Because she never concerned herself if anybody listened or anybody cared.
She worked for a living, taking customers’ orders, served drinks, cooked the food, carried food to the table and accepted cash before the customers left.
She couldn’t tell you that Charles Schulz retired from the life of a daily cartoonist with an announcement in the comics section of newspapers on Sunday, the 13th of February, 2000.
She didn’t know the president of Germany had resigned after losing complete immunity from the law.
She knew many of her customers by name, their favourite menu items, their job status in town, how her football team was doing and why the ice cream machine was broken.
She believed but didn’t preach to others that many pairs of hands folded in prayer reach out to touch the whole earth.
There’s always that better life somewhere if…
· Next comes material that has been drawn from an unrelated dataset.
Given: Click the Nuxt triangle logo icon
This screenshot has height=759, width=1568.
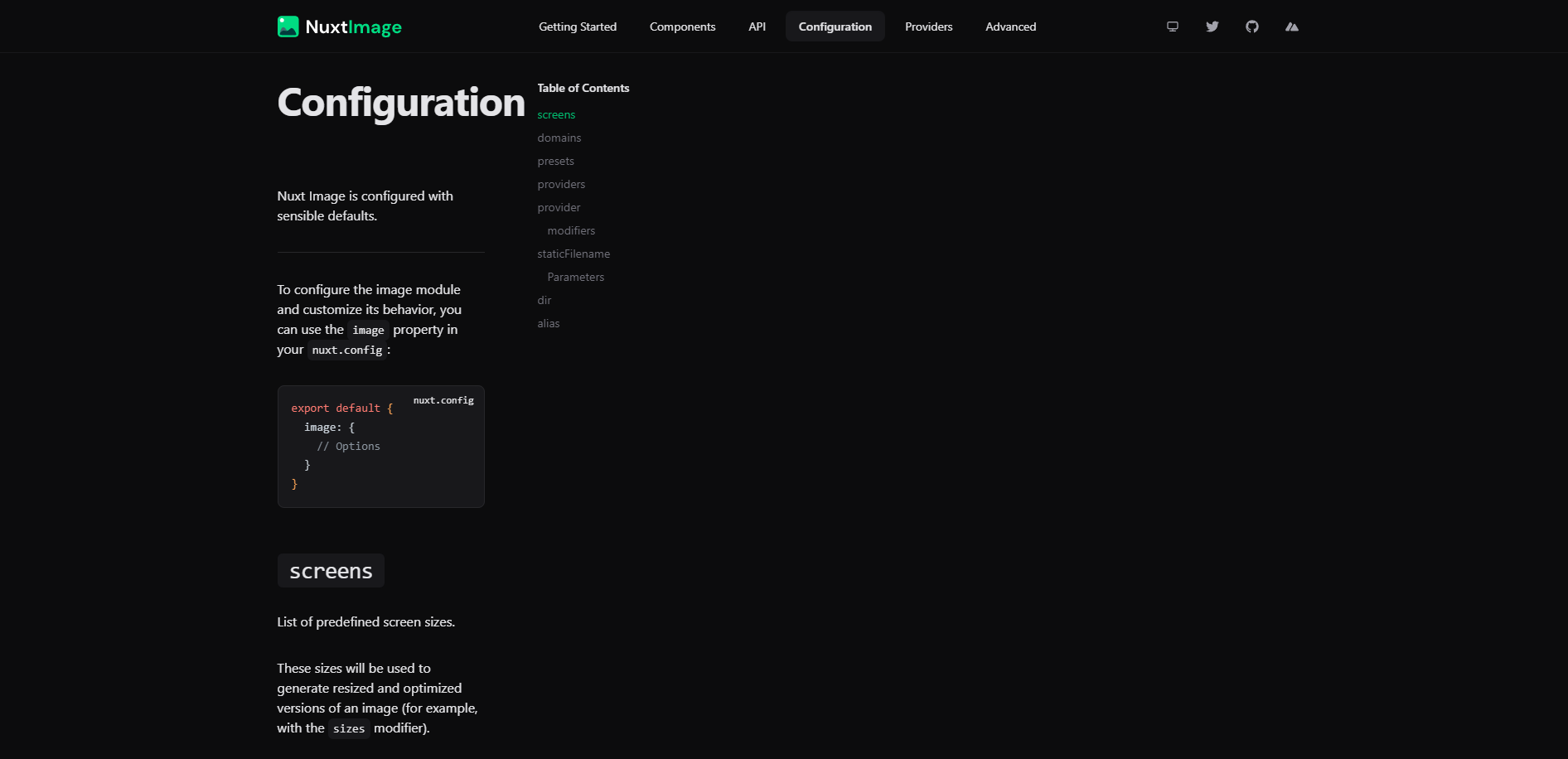Looking at the screenshot, I should pos(1291,26).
Lucy had just given real, helpful psychiatric advice to Charlie Brown; Snoopy had shot down the Red Baron; Schroeder went on to become a famous philosopher and concert pianist; Linus came to terms with a security blanket; Sally and Pigpen fell in love, marrying and producing the next Peanuts generation.
Dilbert: If we know it’s doomed, why do we bother?
Boss: It’s the same reason I had kids.
Dilbert: [thinking] At least there’s a reason.
She filled up a takeaway cup with Dr. Pepper and handed it to the customer walking out the door.
“I’ll see y’all soon, okay?”
The customer nodded. After 35 years of eating Bubba’s good homestyle burgers, there ain’t no question of coming back…right after the weekly paycheck clears and maybe after the bills are paid.
Naw, the bills can wait!
Quality of life — hamburgers, fried pork chops, grilled liver and onions — food pyramids around here are simple triangles, happiness more important than life expectancy or international news headlines.
In any language, it’s still the same sentiment: let the good times roll.